• TEXTAUSZUG:
Bild: Angekommen in der deutschen Volksvertretung: Stefan Seidler in Berlin im …
Kiel taz | Der Mann klettert im blauen Anzug aus einem nachgebauten
Wikingerboot. Er tritt in Wahlkampfrunden gegen den Grünen-Superstar Robert
Habeck an. Er lächelt immer noch freundlich von den Plakaten herunter, die
in Flensburg hängen geblieben sind. Stefan Seidler war Spitzenkandidat des
Südschleswigschen Wählerverbands (SSW). Und weil er gewählt worden ist,
sitzt jetzt zum ersten Mal seit dem Jahr 1953 wieder ein Vertreter der
dänischen Minderheit in Schleswig-Holstein im Deutschen Bundestag. Wer ist
dieser Stefan Seidler?
In seinem Wahlkampfbüro, das in einem ehemaligen Ladengeschäft in der
Flensburger Norderstraße untergebracht ist, sitzt Seidler hinter der
Schaufensterscheibe an einem Konferenztisch und lächelt ebenso wie auf den
Plakaten. Auch die Metallbrille ist dieselbe und der eiförmige Kopf, der
mit Haarflaum bedeckt ist. Nur sein Gesichtsausdruck ist müder und die
Stimme hörbar heiser. Seit dem Moment, als sicher war, dass Seidler für den
SSW in den Bundestag einziehen wird, hat er praktisch keine Minute Ruhe
mehr erlebt. Neben den Berliner politischen Alphatieren dürfte er der
zurzeit am meisten gefragte Abgeordnete sein.

• AUFGABE A:
Zitieren Sie aus dem Auszug über Stefan Seidler wortgetreu den Abschnitt, der mit den Worten „Bild: Angekommen in“ beginnt und mit „dieser Stefan Seidler?“ endet.
• AUFGABE B:
Führen Sie den Auszug über Stefan Seidler im Anschluss an seinen letzten Satz weiter.

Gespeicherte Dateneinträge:
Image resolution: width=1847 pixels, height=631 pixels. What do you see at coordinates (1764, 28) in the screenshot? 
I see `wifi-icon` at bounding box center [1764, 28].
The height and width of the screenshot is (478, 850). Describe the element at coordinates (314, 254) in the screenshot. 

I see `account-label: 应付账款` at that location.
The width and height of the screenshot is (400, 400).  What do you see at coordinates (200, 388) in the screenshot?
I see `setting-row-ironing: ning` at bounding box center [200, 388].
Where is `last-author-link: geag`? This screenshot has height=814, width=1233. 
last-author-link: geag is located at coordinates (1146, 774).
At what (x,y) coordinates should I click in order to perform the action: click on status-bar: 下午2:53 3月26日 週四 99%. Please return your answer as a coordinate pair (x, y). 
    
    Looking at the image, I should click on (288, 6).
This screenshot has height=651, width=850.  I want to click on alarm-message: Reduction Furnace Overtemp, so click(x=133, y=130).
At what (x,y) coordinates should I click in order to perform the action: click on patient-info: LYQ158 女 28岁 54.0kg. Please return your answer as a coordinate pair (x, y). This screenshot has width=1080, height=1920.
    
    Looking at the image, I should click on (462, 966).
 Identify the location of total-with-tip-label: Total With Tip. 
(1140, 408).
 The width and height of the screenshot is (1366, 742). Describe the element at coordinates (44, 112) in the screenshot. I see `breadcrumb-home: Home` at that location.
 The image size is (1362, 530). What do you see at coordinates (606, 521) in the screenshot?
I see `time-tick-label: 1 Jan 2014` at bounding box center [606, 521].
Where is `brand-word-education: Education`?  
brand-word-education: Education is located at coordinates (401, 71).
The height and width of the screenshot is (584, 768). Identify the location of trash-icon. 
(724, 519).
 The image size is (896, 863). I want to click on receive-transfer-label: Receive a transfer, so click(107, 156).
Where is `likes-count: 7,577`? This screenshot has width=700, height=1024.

• LÖSUNG A:
Bild: Angekommen in der deutschen Volksvertretung: Stefan Seidler in Berlin im …
Kiel taz | Der Mann klettert im blauen Anzug aus einem nachgebauten
Wikingerboot. Er tritt in Wahlkampfrunden gegen den Grünen-Superstar Robert
Habeck an. Er lächelt immer noch freundlich von den Plakaten herunter, die
in Flensburg hängen geblieben sind. Stefan Seidler war Spitzenkandidat des
Südschleswigschen Wählerverbands (SSW). Und weil er gewählt worden ist,
sitzt jetzt zum ersten Mal seit dem Jahr 1953 wieder ein Vertreter der
dänischen Minderheit in Schleswig-Holstein im Deutschen Bundestag. Wer ist
dieser Stefan Seidler?

• LÖSUNG B:
Seidler hat sein Mandat einer Ausnahmeregel zu verdanken, die
Minderheitenparteien von der Fünfprozenthürde befreit. Trotzdem zieht der
Südschleswigsche Wählerverband nicht automatisch ins Parlament ein, sondern
muss so viele Stimmen erhalten, wie ein Sitz rechnerisch wert ist. Rund
40.000 sollten reichen, so die Schätzung vor der Wahl. Der SSW startete die
„Mission Bundestag“, als Logo wählte sie ein Wikingerschiff mit prallen
Segeln, auch wenn der Spitzenkandidat nicht wirkt, als würde er sich mit
Met-Humpen und Hörnerhelm wohlfühlen.
Dieser Gegensatz sei durchaus gewollt, sagt Seidler. Offenbar kamen Idee
und Person an: Der SSW, der nur in Schleswig-Holstein antrat, erzielte über
50.000 Stimmen.
Rund 300 Presseanfragen habe es gegeben, berichtet Seidler. Die skurrilste
Situation: „Einmal hatte ich einen Termin vergessen und lag noch im Bett,
als der NDR anrief. Später haben Bekannte mir gesagt, es sei ein wirklich
gutes Interview gewesen.“
## Eigentlich ein schüchterner Mensch
Dabei war Seidler bisher eher der politische Sherpa als derjenige, der
selbst ganz vorne stand. Als Dänemark-Koordinator hat er für die
Landesregierung in Kiel gearbeitet, hat südlich und nördlich der Grenze
Fäden geknüpft, Treffen vorbereitet und Gruppen zusammengebracht, die
normalerweise nicht viel miteinander zu reden haben. Jenseits der
regionalen Projekte lief über den Draht zwischen Kiel und Kopenhagen oft
sogar ein Stück informeller Außenpolitik mit dem dänischen Nachbarn.
Auch der Umgang mit der Presse gehörte zu Seidlers Job, aber eher aus dem
Hintergrund heraus: „Ich habe vor Interviews das Briefing gemacht.“ Jetzt
gibt er die Interviews selbst, auch wenn die Stimme fast versagt. „Dabei
bin ich eigentlich ein eher schüchterner Mensch“, sagt er über sich selbst.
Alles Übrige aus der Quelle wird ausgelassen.